◆ **EXTRAIT CHOISI**
INTERVENTION AU SOMMET DE LA CSCE*

Paris
Lundi 19 novembre 1990

 

Bien volontiers, je m’associe aux orateurs qui m’ont précédé pour exprimer aux Autorités de la France la vive gratitude de la Délégation du Saint-Siège pour l’accueil si cordial qui nous est réservé dans la capitale d’un pays que sa longue histoire a placé souvent au carrefour de la solidarité et de la coopération entre les peuples.

Notre reconnaissance s’adresse aussi à l’ambassadeur Pierre Dessaux et à l’équipe du Secrétariat exécutif qui ont tout mis en œuvre pour que notre rencontre fasse de Paris, pour quelques jours, la capitale de l’Europe nouvelle !

1. Il est des moments dans l’histoire de l’humanité où celle-ci se trouve à la croisée des chemins. Il peut apparaître banal d’observer que nous vivons un de ces moments, historique pour l’humanité toute entière, et non seulement pour l’Europe, réunie ici dans la personne des plus hauts représentants des États qui la composent. Avec eux, ceux des Etats-Unis et du Canada qui ont partagé intimement l’histoire de ce «vieux continent» durant les dernières décennies et qui continuent à former avec lui une communauté singulière d’intérêts politiques et d’idéaux, de responsabilité et de destin.

◆ **LISTE DES TÂCHES**
1. Extrayez du discours le passage commençant à "1. Il est des" et se terminant à "et de destin.".
2. Selon le discours, quel ambassadeur reçoit la reconnaissance de la délégation avec l'équipe du Secrétariat exécutif ?
3. Rédigez, s'il vous plaît, la suite du discours du Saint-Siège au sommet de la CSCE à partir de sa dernière phrase.
Le matériel qui suit n'a aucun rapport avec le discours.

◆ **MATÉRIEL FOURNI**
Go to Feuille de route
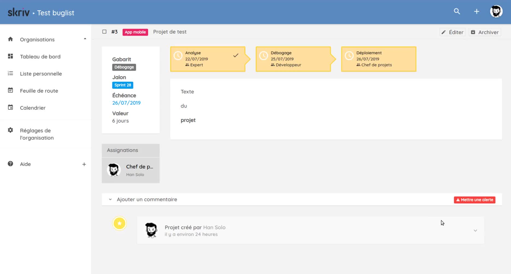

◆ **RÉPONSES PAR TÂCHE**
1.
1. Il est des moments dans l’histoire de l’humanité où celle-ci se trouve à la croisée des chemins. Il peut apparaître banal d’observer que nous vivons un de ces moments, historique pour l’humanité toute entière, et non seulement pour l’Europe, réunie ici dans la personne des plus hauts représentants des États qui la composent. Avec eux, ceux des Etats-Unis et du Canada qui ont partagé intimement l’histoire de ce «vieux continent» durant les dernières décennies et qui continuent à former avec lui une communauté singulière d’intérêts politiques et d’idéaux, de responsabilité et de destin.

2. L'ambassadeur Pierre Dessaux.

3.
La division de l’Europe, en effet, a signifié jusqu’à peu de temps encore la division du monde en deux blocs opposés. La disparition de cette fracture au plan du vieux continent, dont la chute du mur de Berlin en novembre 1989 a été le symbole, ouvre le cœur à l’espérance de voir aussi se cicatriser les lacérations idéologiques du monde, qui persistent encore.

2. Cette dimension mondiale du sort de l’Europe et de ses partenaires d’Outre-Atlantique, dans le moment historique que nous sommes en train de vivre, rend encore plus compréhensible la participation au processus de la CSCE du Saint-Siège que j’ai l’honneur de représenter, une fois encore comme déjà en 1975, à la signature de l’Acte final d’Helsinki. Le Saint-Siège est, en effet, une puissance (qu’il me soit permis d’employer ce terme par commodité, bien qu’il soit impropre pour désigner le Siège apostolique) qui n’est pas seulement européenne, même si elle a en Europe une très modeste assise territoriale, l’État de la Cité du Vatican, qui lui permet d’exercer librement sa mission universelle. Il est aussi une «puissance» engagée dans chaque partie du monde, au plan spirituel et moral qui lui est propre, et par conséquent aussi dans les questions regardant la paix, le développement des peuples et des droits humains. A cause de cela le Saint-Siège a jugé avoir un double titre pour accueillir l’invitation qui lui fut adressée.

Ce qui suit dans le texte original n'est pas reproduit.